'''

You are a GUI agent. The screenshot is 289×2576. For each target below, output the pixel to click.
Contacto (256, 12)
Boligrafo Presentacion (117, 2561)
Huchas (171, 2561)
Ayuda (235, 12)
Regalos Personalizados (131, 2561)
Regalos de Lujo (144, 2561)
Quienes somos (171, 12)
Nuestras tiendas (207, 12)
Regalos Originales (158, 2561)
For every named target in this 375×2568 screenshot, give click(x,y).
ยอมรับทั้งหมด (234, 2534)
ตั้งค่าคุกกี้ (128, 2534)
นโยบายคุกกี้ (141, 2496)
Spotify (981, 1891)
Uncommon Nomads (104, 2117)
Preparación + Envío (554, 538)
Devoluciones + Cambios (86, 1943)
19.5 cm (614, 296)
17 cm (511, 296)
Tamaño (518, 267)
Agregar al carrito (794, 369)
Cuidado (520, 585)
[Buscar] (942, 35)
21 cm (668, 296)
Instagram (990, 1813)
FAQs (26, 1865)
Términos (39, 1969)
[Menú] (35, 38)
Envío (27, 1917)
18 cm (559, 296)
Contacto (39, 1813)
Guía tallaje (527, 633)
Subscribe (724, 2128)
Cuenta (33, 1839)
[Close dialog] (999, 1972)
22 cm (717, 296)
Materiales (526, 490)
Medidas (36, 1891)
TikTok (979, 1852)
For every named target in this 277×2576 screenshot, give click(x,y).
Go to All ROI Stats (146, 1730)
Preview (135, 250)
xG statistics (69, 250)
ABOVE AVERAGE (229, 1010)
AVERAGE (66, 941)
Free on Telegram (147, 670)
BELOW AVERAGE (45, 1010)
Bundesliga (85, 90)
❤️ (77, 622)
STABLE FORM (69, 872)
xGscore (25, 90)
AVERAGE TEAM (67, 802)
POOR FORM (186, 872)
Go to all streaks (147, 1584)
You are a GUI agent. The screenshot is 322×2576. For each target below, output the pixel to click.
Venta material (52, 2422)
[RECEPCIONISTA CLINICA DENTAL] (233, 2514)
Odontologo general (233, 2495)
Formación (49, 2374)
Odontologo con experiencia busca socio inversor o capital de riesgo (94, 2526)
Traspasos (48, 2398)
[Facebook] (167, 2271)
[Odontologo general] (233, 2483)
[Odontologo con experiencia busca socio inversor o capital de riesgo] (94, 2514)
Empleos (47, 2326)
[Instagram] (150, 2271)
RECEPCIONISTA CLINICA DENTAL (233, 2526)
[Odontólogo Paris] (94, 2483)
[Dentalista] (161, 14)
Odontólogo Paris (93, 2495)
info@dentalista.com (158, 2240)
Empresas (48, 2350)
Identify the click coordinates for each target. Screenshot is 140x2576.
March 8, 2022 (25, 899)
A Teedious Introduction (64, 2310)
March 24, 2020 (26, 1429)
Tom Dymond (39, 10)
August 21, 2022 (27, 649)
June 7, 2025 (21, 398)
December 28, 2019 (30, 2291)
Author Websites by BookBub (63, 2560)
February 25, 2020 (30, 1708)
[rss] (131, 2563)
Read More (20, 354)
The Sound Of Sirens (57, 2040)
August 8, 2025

'''

→ What you should do: Using the entries above, say how many lines contain the string "every"; the number is the full reply.

→ Result for this exercise: 2